Etwa zu dieser Zeit erinnerte sich Johannes Zebedäus der Anweisung seines Meisters, immer in seiner Reichweite zu bleiben, und er schloss eiligst zu Jesus auf, der zwischen den beiden Hauptleuten ging. Als der Befehlshaber der Tempelwächter Johannes auf einmal neben sich erblickte, sagte er zu seinem Gehilfen: „Ergreife diesen Mann und fessle ihn. Er ist einer der Mitläufer dieses Kerls hier.“ Aber als der römische Hauptmann dies hörte, sich umschaute und Johannes erblickte, gab er Befehl, der Apostel solle zu ihm herüberkommen und niemand solle ihn behelligen. Dann sagte der römische Hauptmann zu dem jüdischen Hauptmann: „Dieser Mann ist weder ein Verräter noch ein Feigling. Ich habe ihn im Garten gesehen, und er hat nicht das Schwert gezogen, um uns Widerstand zu leisten. Er hat den Mut, sich vorzuwagen, um bei seinem Meister zu sein, und niemand soll Hand an ihn legen. Das römische Gesetz erlaubt, dass jeder Gefangene mindestens einen Freund bei sich habe, wenn er vor dem Richter steht, und dieser Mann soll nicht daran gehindert werden, an der Seite seines Meisters, des Gefangenen, zu bleiben.“ Als Judas das hörte, war er so beschämt und gedemütigt, dass er sich hinter die Marschierenden zurückfallen ließ und allein beim Palast des Hannas eintraf.
Und das erklärt, weshalb es Johannes Zebedäus erlaubt war, in all den harten Prüfungen dieser Nacht und des nächsten Tages stets in Jesu Nähe zu bleiben.
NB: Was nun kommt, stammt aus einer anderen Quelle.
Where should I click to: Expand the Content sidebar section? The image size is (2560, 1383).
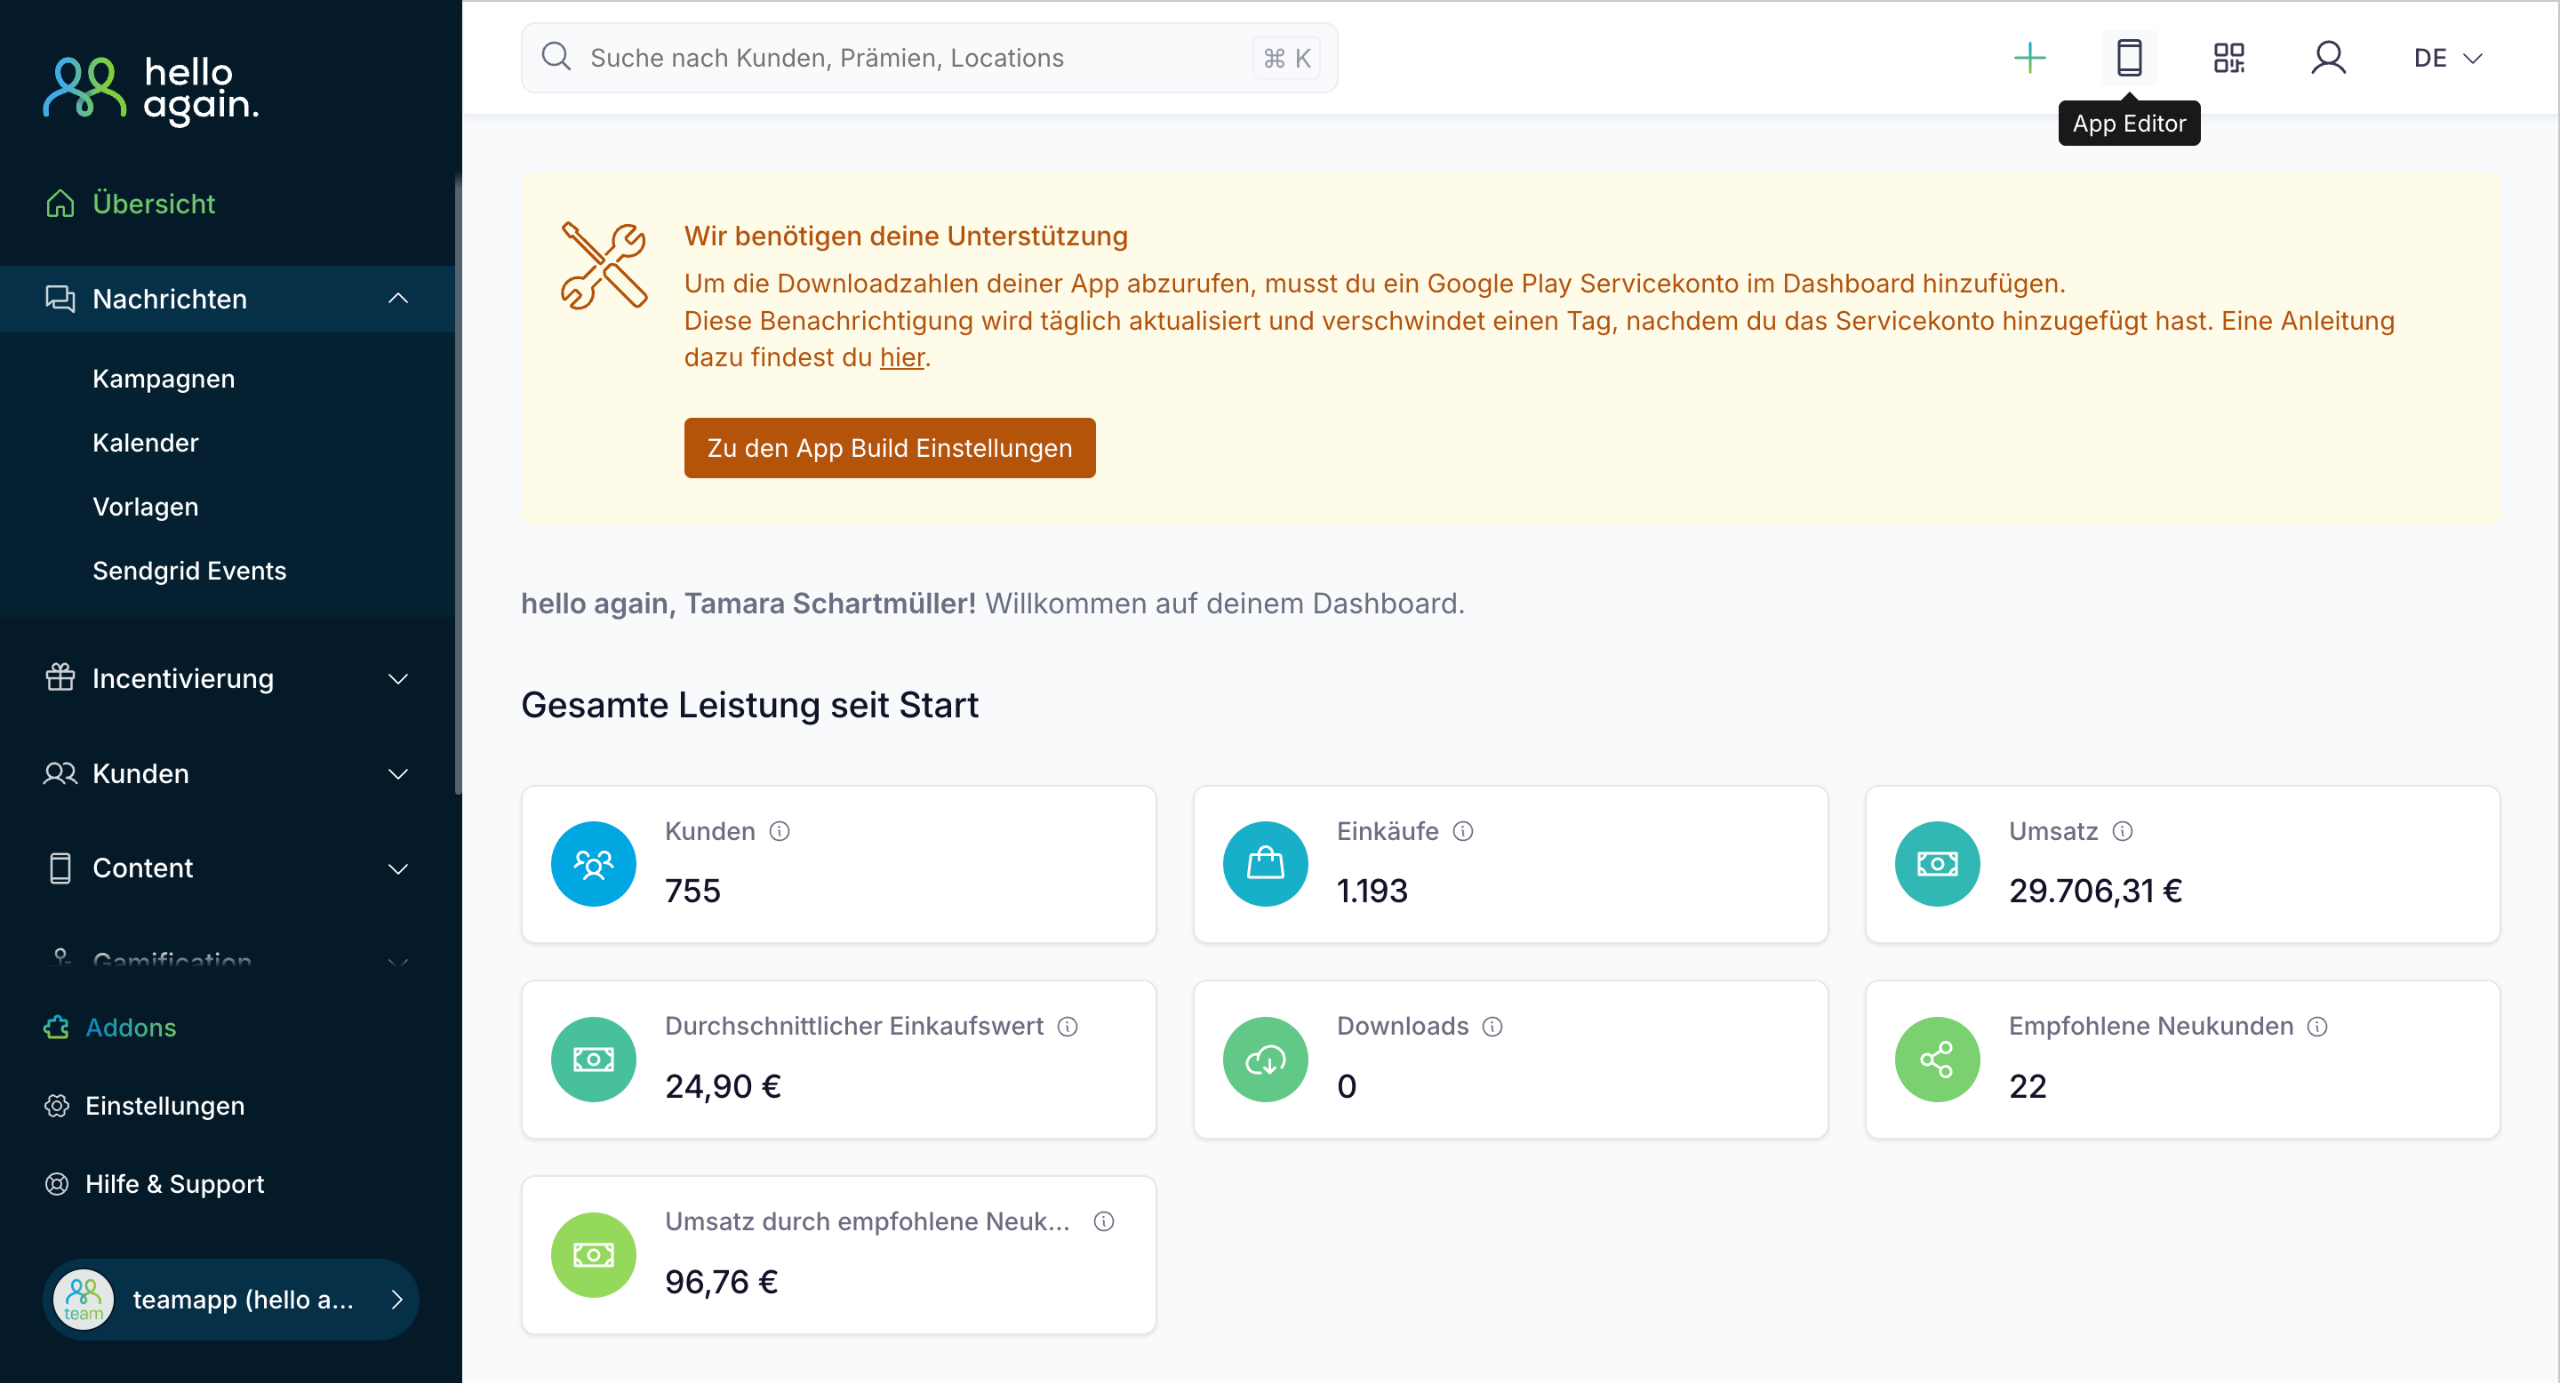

Die Juden wagten nicht, irgendetwas zu Johannes zu sagen oder ihn in irgendeiner Weise zu belästigen, weil er so etwas wie den Status eines römischen Beraters besaß, der zum Beobachter bei den Verhandlungen vor dem jüdischen geistlichen Gerichtshof bestimmt worden war. Die privilegierte Stellung von Johannes wurde noch mehr gefestigt, als der Römer am Eingang zum Palast des Hannas Jesus dem Hauptmann der Tempelwächter übergab, und dabei zu seinem Adjutanten sagte: „Begleite diesen Gefangenen und sorge dafür, dass die Juden ihn nicht ohne die Zustimmung von Pilatus töten. Wache darüber, dass sie ihn nicht ermorden, und sorge dafür, dass es seinem Freund, dem Galiläer, erlaubt wird, dabei zu sein und alles zu beobachten, was vor sich geht.“ Und so war Johannes in der Lage, die ganze Zeit bis zu Jesu Tod am Kreuz in seiner Nähe zu bleiben, während die anderen zehn Apostel gezwungen waren, sich versteckt zu halten. Johannes handelte unter römischem Schutz, und die Juden wagten es bis nach des Meisters Tod nicht, ihn zu belästigen.
Und während des ganzen Weges bis zum Palast des Hannas kam kein Wort über Jesu Lippen. Vom Augenblick seiner Verhaftung bis zum Zeitpunkt seines Erscheinens vor Hannas sprach der Menschensohn kein Wort.